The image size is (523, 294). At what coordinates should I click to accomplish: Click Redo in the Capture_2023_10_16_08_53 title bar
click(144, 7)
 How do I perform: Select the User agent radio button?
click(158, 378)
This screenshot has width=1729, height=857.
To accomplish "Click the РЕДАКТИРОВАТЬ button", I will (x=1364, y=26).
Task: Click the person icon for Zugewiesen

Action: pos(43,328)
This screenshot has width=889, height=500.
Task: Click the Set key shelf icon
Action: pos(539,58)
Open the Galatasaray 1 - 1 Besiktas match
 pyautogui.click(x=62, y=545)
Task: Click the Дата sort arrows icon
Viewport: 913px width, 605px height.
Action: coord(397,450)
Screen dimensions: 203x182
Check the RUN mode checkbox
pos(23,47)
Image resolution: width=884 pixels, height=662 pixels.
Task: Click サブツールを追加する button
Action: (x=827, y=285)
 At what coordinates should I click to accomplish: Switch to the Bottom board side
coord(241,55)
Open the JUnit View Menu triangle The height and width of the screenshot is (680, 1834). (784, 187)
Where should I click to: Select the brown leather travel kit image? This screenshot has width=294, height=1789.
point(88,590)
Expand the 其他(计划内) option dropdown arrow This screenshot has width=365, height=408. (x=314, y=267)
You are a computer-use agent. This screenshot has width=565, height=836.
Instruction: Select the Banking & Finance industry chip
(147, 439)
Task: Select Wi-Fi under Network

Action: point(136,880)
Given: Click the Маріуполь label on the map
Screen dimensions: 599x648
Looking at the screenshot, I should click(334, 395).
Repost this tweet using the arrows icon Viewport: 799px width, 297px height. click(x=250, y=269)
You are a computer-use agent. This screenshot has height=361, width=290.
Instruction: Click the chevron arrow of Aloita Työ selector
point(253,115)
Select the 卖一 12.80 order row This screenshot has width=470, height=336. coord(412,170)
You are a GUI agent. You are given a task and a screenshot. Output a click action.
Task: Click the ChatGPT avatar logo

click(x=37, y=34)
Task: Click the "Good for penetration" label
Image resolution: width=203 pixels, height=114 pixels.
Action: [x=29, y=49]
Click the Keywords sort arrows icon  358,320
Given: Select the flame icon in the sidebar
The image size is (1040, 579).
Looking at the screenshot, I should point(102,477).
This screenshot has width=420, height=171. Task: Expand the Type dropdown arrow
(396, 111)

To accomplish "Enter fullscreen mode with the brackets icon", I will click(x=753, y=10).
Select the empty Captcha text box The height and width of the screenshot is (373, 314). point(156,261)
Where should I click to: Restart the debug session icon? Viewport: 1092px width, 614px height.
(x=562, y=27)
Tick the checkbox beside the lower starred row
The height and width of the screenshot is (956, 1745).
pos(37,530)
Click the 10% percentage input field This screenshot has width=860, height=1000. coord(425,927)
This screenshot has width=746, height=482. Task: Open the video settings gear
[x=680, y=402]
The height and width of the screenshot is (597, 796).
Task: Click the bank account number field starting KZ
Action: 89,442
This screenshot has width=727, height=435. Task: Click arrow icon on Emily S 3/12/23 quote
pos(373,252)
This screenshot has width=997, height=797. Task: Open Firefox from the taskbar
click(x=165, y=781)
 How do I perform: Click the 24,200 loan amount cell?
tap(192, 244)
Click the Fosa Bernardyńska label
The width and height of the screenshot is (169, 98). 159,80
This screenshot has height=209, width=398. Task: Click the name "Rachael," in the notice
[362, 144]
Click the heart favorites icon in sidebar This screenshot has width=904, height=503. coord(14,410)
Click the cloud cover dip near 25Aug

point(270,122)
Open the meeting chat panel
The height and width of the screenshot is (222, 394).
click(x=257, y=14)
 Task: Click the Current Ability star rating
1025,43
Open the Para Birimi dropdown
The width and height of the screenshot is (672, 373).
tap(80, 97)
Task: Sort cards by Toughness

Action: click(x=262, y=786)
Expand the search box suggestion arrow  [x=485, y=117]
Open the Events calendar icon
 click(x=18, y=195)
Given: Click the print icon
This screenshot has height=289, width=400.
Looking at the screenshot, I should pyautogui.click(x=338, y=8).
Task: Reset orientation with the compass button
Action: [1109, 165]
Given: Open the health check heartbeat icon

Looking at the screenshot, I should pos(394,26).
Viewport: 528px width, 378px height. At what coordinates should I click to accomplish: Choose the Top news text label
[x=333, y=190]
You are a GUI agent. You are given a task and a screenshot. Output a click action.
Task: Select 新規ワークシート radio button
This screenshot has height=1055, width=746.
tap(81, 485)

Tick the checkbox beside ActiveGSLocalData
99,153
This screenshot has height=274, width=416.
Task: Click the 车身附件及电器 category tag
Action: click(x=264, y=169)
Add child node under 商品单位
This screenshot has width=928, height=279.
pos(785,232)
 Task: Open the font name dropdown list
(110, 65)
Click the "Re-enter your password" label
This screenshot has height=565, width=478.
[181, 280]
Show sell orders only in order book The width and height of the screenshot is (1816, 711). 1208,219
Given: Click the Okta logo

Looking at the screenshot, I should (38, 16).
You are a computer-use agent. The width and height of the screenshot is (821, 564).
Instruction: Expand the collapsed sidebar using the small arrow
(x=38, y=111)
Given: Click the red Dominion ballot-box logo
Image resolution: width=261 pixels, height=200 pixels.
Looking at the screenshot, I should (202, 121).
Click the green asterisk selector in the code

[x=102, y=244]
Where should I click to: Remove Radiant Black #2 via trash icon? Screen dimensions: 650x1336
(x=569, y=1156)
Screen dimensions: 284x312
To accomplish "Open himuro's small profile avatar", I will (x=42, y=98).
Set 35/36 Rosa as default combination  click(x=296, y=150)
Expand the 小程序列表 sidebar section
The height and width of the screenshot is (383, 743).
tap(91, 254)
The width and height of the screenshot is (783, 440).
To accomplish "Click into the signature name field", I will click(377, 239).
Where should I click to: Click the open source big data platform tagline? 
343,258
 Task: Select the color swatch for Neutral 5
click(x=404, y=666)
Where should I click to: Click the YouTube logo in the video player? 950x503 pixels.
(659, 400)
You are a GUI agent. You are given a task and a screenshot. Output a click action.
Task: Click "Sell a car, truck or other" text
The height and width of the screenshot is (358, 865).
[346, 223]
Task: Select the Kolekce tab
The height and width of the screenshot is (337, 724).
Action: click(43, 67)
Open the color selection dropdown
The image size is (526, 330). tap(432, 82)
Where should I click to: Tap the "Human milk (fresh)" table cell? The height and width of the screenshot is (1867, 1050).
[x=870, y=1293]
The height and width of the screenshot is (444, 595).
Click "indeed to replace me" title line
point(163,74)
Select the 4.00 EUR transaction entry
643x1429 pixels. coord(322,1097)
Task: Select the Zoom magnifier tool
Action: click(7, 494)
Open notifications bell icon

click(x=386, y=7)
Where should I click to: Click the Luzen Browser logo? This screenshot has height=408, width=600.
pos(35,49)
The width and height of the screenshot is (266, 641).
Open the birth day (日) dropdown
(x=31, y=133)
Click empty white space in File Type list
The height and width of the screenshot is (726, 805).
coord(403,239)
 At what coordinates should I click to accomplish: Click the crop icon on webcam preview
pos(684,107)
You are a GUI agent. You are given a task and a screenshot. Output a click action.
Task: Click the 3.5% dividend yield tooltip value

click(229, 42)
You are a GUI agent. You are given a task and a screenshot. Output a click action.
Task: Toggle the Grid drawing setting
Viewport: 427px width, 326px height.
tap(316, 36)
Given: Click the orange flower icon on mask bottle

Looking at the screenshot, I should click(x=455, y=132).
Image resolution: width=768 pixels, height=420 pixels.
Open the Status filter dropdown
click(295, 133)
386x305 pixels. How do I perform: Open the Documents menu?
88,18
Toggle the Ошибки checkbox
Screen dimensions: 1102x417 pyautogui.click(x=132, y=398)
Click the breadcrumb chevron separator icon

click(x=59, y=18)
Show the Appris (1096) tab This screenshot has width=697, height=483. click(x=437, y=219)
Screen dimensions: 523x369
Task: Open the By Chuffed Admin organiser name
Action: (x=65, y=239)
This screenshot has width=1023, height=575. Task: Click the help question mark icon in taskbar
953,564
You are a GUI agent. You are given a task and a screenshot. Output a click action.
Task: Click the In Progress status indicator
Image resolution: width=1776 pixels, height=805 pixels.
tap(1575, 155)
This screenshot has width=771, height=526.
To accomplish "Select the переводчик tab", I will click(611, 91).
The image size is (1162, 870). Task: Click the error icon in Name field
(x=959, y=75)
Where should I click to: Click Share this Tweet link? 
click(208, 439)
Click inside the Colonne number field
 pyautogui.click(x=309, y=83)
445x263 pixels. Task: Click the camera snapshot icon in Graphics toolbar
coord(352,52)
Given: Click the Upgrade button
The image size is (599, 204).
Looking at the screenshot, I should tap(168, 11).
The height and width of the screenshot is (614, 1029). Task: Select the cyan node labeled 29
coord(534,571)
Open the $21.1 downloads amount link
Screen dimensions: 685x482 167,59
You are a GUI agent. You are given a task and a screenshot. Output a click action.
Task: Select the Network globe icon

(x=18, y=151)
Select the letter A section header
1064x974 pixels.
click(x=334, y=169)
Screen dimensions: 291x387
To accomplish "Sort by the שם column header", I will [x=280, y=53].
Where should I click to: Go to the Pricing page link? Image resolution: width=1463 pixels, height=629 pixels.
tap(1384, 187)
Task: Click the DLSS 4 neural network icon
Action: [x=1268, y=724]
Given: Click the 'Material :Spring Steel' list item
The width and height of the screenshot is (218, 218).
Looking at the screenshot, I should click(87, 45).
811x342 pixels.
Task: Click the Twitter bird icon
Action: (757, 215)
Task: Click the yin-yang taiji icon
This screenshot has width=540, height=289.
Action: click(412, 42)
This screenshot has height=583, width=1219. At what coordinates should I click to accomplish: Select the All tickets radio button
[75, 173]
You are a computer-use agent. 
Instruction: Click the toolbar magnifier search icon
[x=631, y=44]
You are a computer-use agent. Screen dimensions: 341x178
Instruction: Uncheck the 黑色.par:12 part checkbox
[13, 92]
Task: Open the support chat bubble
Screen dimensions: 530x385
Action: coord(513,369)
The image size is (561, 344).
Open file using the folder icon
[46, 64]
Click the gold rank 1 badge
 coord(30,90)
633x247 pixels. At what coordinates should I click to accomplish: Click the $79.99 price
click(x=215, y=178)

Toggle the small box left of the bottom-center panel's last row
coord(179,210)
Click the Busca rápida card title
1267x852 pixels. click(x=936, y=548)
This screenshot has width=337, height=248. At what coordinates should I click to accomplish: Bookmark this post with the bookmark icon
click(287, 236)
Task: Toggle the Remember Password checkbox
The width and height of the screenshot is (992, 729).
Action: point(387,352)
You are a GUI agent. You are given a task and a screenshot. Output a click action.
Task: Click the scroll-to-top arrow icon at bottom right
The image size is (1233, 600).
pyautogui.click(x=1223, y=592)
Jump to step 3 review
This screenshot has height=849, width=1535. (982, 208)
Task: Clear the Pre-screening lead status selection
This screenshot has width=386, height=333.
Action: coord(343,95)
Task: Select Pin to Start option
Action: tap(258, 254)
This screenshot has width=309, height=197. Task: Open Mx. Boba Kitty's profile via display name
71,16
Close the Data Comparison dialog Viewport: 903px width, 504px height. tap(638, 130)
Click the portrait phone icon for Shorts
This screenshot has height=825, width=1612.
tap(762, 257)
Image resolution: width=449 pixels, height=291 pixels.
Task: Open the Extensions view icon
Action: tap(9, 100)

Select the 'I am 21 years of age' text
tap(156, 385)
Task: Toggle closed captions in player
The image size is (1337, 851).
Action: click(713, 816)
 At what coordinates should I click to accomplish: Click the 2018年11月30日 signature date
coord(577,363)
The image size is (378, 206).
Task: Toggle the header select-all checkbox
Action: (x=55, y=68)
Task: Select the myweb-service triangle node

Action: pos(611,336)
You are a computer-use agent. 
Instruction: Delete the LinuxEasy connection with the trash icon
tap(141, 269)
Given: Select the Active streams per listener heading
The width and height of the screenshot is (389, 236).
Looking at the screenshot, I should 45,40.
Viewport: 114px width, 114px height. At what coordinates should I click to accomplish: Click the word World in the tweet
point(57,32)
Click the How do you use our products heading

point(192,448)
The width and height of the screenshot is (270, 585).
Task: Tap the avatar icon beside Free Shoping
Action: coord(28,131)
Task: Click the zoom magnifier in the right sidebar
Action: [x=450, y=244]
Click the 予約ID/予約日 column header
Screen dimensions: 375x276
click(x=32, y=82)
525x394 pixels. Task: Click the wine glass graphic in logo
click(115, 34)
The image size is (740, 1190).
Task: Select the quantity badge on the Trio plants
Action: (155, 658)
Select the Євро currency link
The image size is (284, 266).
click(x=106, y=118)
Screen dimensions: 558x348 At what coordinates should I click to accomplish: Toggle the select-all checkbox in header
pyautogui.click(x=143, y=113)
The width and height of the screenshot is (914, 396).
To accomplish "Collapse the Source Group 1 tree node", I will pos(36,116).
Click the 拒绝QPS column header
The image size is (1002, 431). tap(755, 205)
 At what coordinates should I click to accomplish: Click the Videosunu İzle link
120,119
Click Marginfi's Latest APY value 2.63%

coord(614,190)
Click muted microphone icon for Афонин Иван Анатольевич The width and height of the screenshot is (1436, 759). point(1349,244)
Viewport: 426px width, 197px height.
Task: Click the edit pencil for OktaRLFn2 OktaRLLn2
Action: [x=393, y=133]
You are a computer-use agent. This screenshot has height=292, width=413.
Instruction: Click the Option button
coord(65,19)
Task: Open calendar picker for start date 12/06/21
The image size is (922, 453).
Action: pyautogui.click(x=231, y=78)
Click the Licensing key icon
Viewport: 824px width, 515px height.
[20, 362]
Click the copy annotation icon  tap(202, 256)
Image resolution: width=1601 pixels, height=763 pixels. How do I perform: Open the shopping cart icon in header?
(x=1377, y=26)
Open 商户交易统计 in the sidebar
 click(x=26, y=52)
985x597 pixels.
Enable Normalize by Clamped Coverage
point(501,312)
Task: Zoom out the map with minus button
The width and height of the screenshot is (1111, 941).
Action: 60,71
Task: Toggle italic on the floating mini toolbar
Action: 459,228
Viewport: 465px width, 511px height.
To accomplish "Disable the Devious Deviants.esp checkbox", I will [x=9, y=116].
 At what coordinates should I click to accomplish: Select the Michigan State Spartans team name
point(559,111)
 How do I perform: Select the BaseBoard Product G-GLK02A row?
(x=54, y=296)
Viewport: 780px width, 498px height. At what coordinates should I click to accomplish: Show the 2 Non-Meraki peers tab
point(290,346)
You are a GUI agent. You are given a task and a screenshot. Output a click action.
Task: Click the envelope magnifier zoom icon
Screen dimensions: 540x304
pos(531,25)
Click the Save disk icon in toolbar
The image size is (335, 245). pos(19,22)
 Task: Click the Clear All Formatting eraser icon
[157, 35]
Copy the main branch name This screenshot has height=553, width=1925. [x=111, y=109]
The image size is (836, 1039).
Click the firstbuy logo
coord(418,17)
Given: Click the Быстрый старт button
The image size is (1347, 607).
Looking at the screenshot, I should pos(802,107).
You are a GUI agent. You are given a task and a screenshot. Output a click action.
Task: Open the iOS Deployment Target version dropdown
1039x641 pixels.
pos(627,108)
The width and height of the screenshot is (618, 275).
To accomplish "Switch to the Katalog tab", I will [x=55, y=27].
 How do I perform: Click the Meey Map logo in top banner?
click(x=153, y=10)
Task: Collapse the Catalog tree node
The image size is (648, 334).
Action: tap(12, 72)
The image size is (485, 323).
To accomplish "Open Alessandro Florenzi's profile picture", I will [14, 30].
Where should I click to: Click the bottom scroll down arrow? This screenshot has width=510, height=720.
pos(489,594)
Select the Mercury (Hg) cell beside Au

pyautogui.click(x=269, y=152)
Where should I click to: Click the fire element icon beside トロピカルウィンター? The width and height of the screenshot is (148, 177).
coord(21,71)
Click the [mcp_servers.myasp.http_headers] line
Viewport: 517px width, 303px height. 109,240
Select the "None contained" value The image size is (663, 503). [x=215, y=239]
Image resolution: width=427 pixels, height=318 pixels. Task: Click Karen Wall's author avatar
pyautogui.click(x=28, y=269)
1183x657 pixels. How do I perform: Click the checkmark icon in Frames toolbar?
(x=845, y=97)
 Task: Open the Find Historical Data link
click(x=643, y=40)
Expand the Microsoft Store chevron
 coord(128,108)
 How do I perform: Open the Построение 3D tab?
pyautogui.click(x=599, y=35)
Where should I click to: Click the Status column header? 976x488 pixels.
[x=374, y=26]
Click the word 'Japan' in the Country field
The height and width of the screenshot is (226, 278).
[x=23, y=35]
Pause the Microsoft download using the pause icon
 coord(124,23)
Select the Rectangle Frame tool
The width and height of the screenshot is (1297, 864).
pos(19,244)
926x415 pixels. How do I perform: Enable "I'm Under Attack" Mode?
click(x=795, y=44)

● ● ● ● ●

*Action item:* Lines holding "tree" are the ones to copy; find all of them in the listing.

*Reply:*
To accomplish "Collapse the Source Group 1 tree node", I will pos(36,116).
Task: Collapse the Catalog tree node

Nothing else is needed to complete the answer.